**TASK DESCRIPTION**. At the line containing "Instruction: Select the", begin setting down the entries exactly, and stop only after the last line.

[Stored data entries]
════════════════

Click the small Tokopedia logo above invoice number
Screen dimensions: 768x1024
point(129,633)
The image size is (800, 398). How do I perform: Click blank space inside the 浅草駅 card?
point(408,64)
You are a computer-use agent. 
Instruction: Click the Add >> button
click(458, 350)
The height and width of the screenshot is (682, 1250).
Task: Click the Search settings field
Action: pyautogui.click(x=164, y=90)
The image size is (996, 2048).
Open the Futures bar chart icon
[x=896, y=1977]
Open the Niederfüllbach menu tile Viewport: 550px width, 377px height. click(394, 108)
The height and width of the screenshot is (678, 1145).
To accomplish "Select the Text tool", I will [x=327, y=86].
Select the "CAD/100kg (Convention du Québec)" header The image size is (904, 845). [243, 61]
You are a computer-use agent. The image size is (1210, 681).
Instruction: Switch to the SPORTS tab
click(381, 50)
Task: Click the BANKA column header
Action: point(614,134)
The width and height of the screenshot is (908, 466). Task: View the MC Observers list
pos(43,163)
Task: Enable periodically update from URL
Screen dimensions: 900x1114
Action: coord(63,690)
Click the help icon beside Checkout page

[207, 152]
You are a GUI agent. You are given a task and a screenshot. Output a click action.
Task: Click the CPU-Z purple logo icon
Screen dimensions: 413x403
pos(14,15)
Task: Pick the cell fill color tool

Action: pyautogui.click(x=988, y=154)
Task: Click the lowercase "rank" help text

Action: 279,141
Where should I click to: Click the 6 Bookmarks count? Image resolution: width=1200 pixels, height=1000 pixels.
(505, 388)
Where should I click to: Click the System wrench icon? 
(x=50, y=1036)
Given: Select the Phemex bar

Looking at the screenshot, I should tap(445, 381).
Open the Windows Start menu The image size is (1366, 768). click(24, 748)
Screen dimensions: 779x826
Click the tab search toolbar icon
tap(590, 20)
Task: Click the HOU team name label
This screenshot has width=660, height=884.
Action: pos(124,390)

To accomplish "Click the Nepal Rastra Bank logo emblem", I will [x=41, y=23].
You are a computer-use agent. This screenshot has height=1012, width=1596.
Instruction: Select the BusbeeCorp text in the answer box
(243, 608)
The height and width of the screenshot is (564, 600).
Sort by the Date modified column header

════════════════

**WRITTEN SOLUTION**.
Instruction: Select the BusbeeCorp text in the answer box
(243, 608)
The height and width of the screenshot is (564, 600).
Sort by the Date modified column header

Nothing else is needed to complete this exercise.